▸ EXTRACT PROVIDED:
Content starts

GRECO, El
(b. 1541, Candia, d. 1614, Toledo)

The Resurrection

1596-1600
Oil on canvas, 275 x 127 cm
Museo del Prado, Madrid

Probably painted for the Colegio de Doña Maria, Madrid. It is of the same size and shape as the Pentecost, to which it was almost certainly a pair. The place of these two paintings in the chapel is more difficult to decide. The Resurrection was almost certainly on the left and the Pentecost on the right, because of their relationship in meaning with the Nativity and the Baptism, respectively. If they were placed above these two paintings, the narrower format would correspond with the upper range of paintings. This and the Pentecost would have been the last of the paintings executed for the Colegio.

Only one other painting of the subject by El Greco is known, that for Santo Domingo el Antiguo. This painting and the Adoration of the Shepherds are higher in proportion to their width than the corresponding paintings in Santo Domingo el Antiguo.

Christ is shown in a blaze of glory, striding through the air and holding the white banner of victory over death. The soldiers who had been placed at the tomb to guard it scatter convulsively. Two of them cover their eyes, shielding themselves from the radiance, and two others raise one hand in a gesture of acknowledgement of the supernatural importance of the event. Another wearing a helmet decorated with brilliantly coloured plumes, rests his cheek on his hand - the traditional pose of melancholy - still unaware of Christ's resurrection. El Greco's skill in creating dramatically foreshortened figures is clamorously apparent in the soldier wearing a yellow cuirass sprawled in the foreground and in the adjacent soldier in green. By excluding any visual reference to the tomb or to landscape, El Greco removed the scene from the realm of history, he articulated its universal significance through the dynamism of nine figures that make up the composition and the intensity of the light and colours.

Again El Greco has created one of the greatest interpretations of the subject in art. It can, perhaps, only be compared with the great masterpiece by Piero della Francesca. Light is the important element in this image of the Risen Christ, as it was in the Adoration of the Shepherds, but of a different quality. The movement has an incomparably greater force than in the Santo Domingo painting and has nothing of the sharp explosive quality of the earlier work. The movement is not dissipated, but is contained and concentrated. The figures now are vehicles of movement and light. It is interesting to compare the treatment of the classical 'draperies' of the soldier at the base of the composition with those of the saintly warriors of the Martyrdom of Saint Maurice and his Legions.

Content ends

▸ WORK ORDER 1: Reproduce word for word the part of the entry on The Resurrection that starts with the words "Only one other" and ends with the words "in Santo Domingo el Antiguo.".
▸ WORK ORDER 2:
Answer these from the entry on The Resurrection:
(a) Which museum holds the painting?
(b) What color is the banner Christ holds?
(c) How many figures make up the composition?

▸ SUPPLIED RECORDS:

Content starts

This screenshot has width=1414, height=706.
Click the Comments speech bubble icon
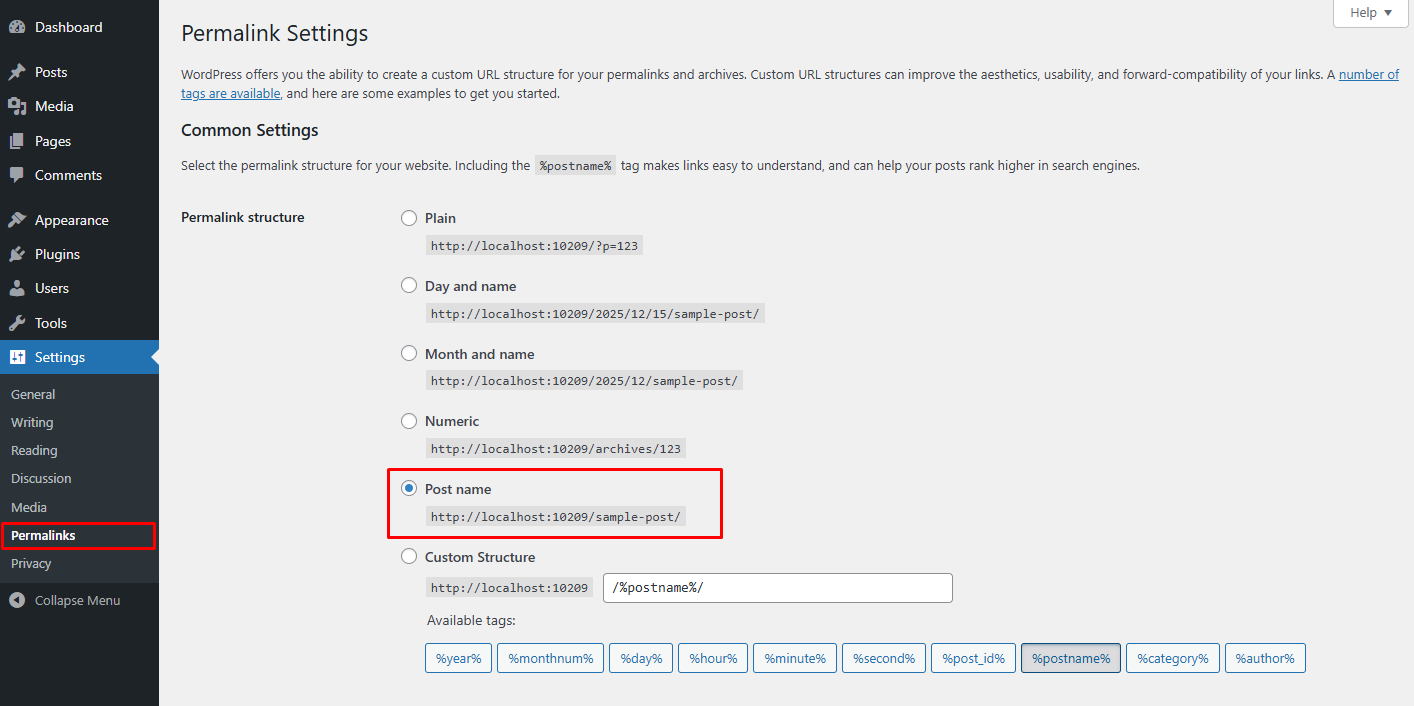click(x=17, y=175)
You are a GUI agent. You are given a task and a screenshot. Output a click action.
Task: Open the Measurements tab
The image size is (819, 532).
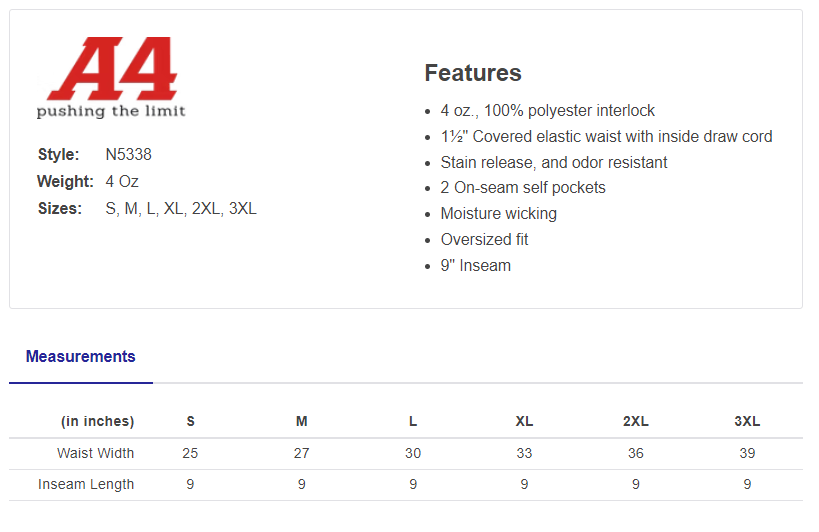click(x=80, y=357)
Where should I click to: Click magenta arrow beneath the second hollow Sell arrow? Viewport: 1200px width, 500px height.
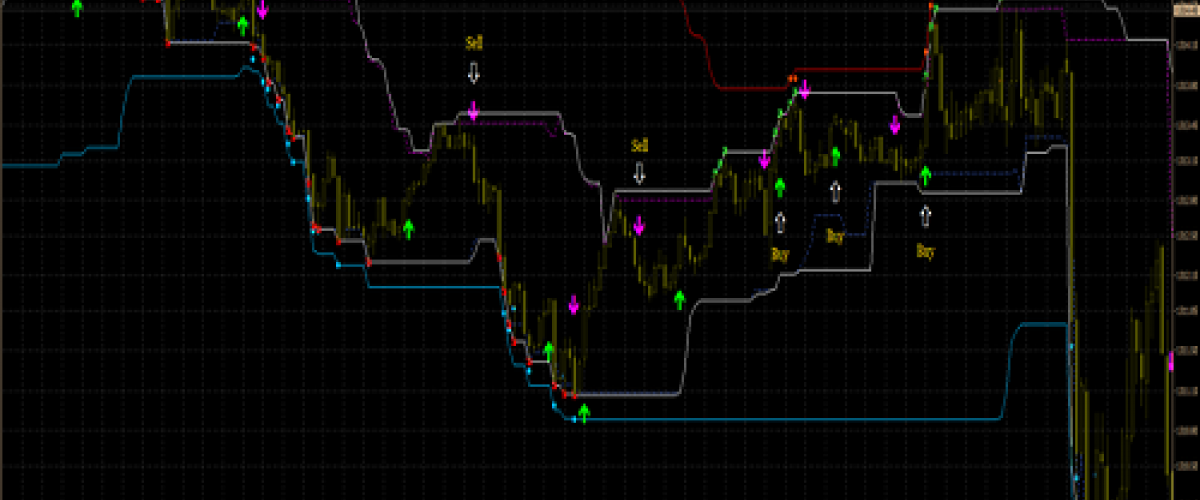(x=639, y=223)
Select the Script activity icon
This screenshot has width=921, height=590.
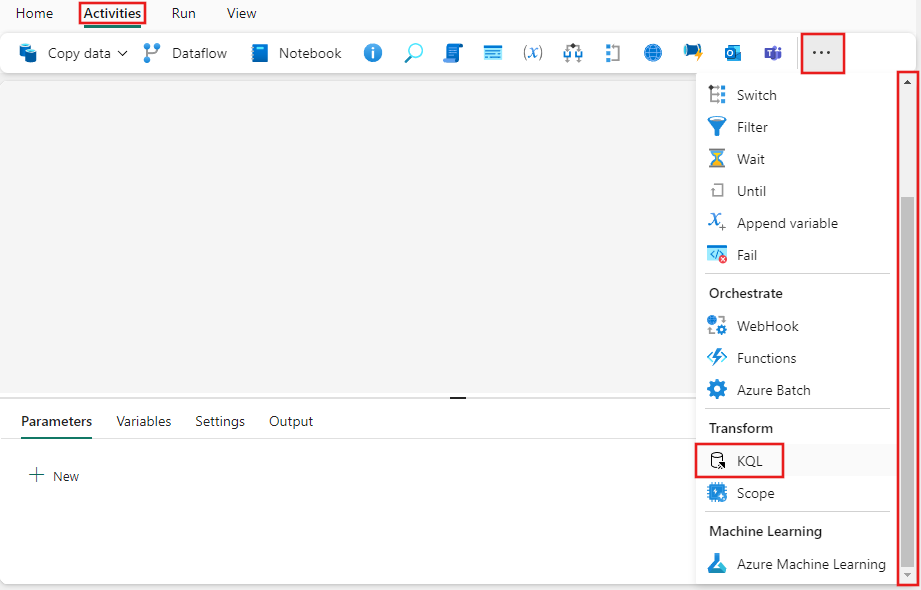(453, 52)
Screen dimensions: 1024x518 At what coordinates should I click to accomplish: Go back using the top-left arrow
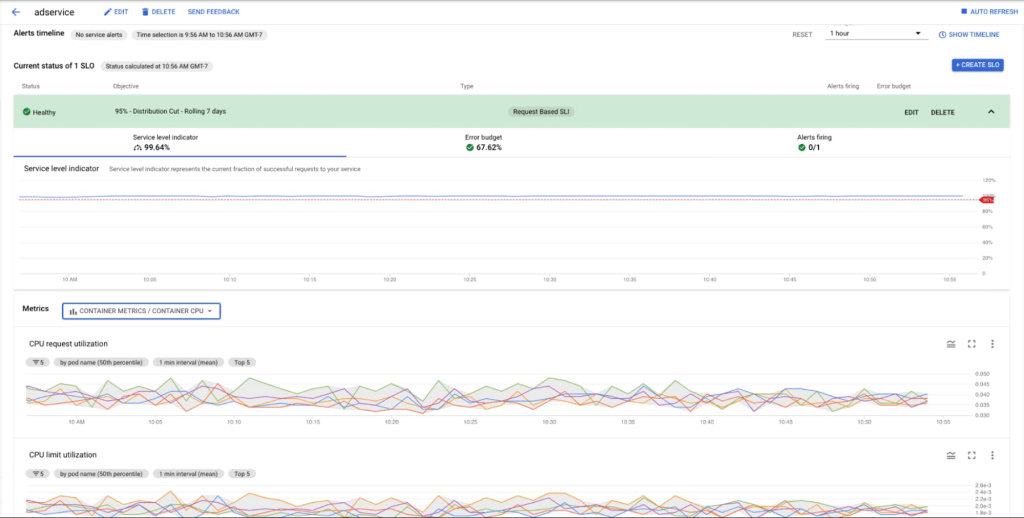15,12
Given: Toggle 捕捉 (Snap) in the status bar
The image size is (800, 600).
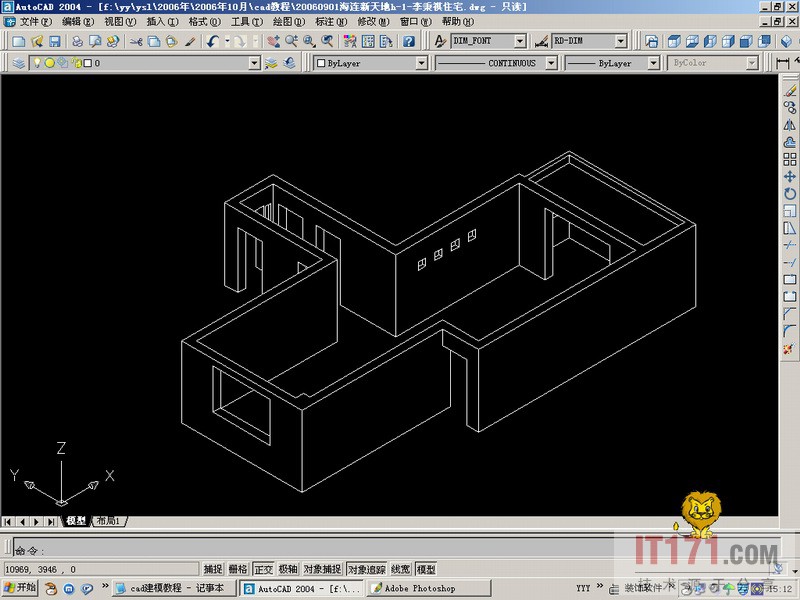Looking at the screenshot, I should coord(213,569).
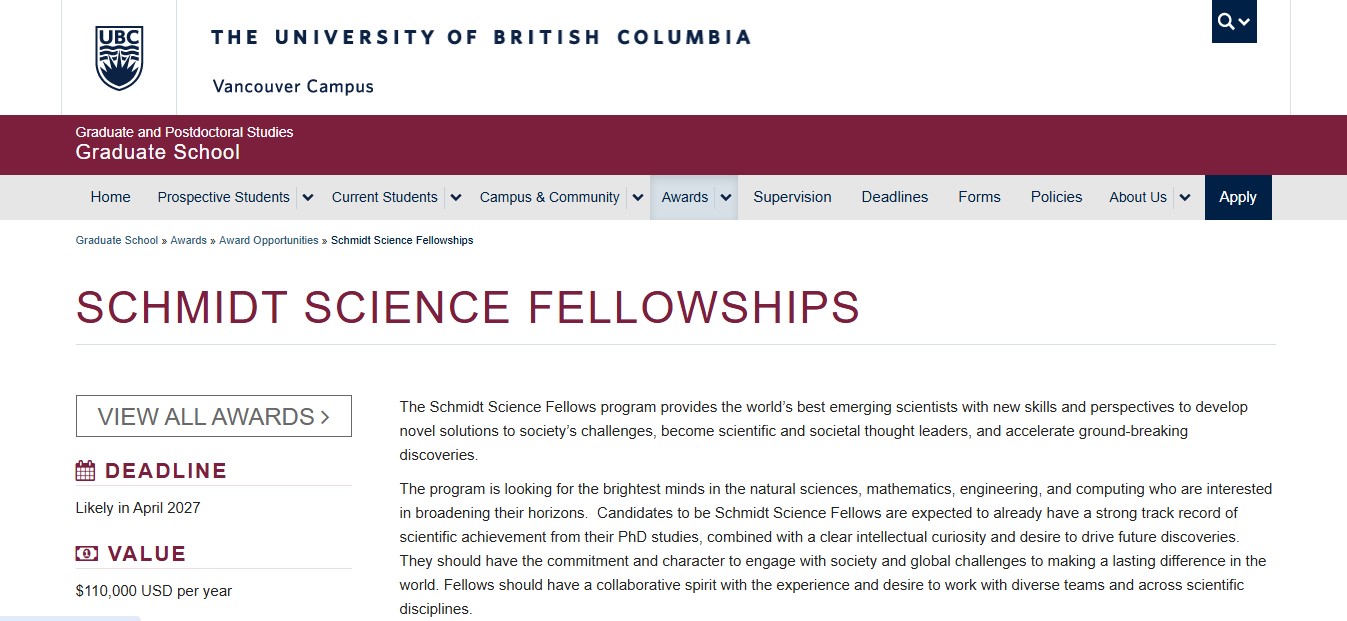1347x621 pixels.
Task: Click the Apply button
Action: coord(1238,197)
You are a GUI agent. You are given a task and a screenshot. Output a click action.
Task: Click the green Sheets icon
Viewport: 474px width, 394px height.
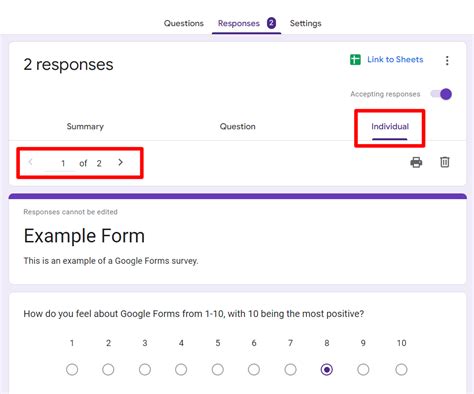355,60
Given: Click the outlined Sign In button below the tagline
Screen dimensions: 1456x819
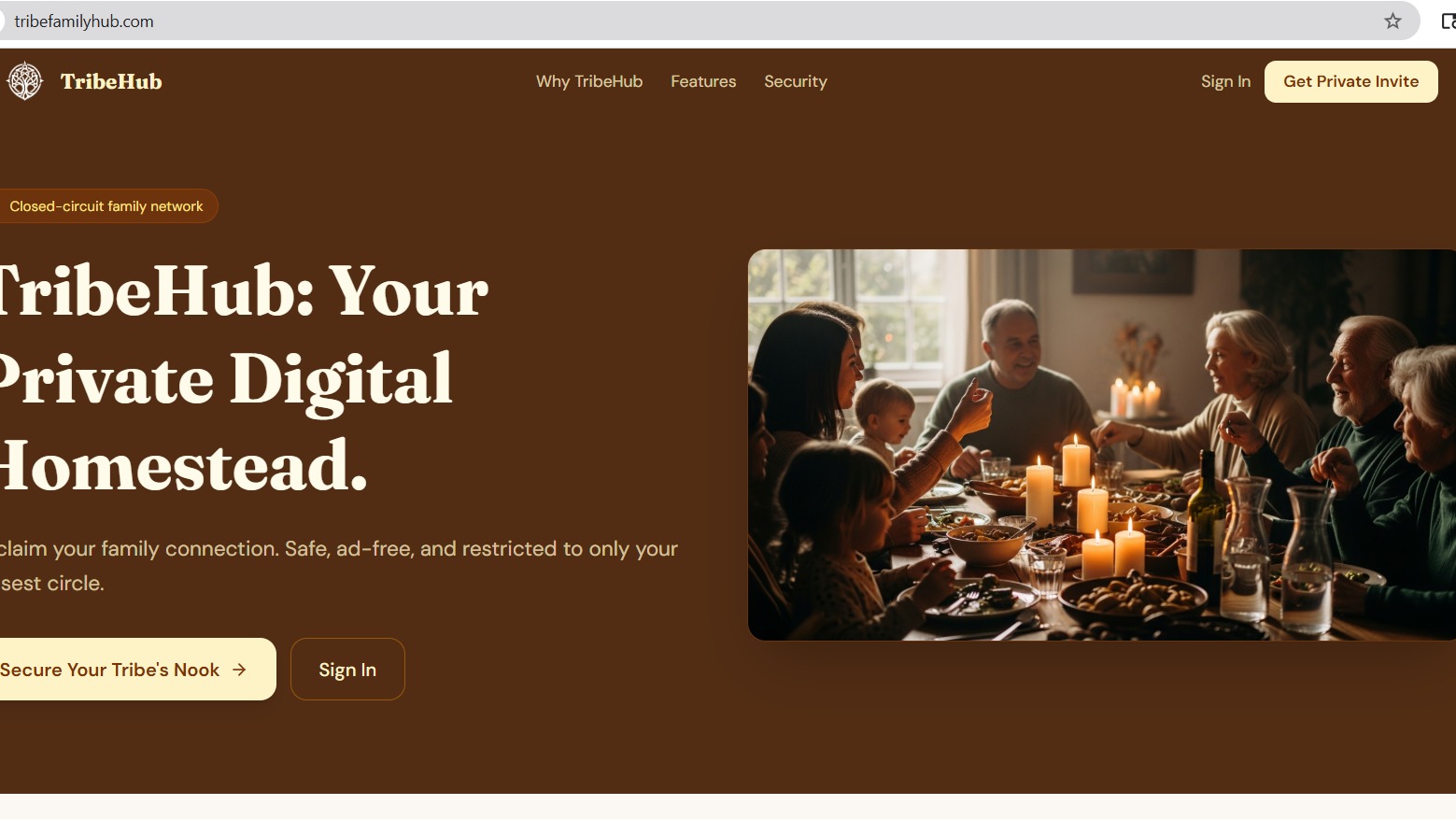Looking at the screenshot, I should (x=347, y=669).
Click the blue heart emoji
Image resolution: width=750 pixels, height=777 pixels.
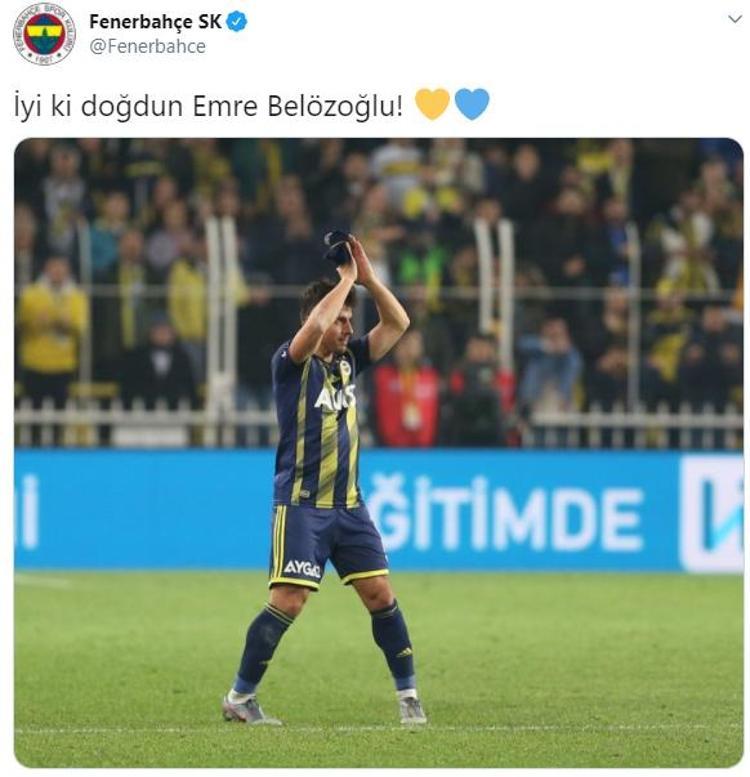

Content ends

▸ TASK OUTPUT 1:
Only one other painting of the subject by El Greco is known, that for Santo Domingo el Antiguo. This painting and the Adoration of the Shepherds are higher in proportion to their width than the corresponding paintings in Santo Domingo el Antiguo.

▸ TASK OUTPUT 2:
(a) Museo del Prado, Madrid
(b) White
(c) Nine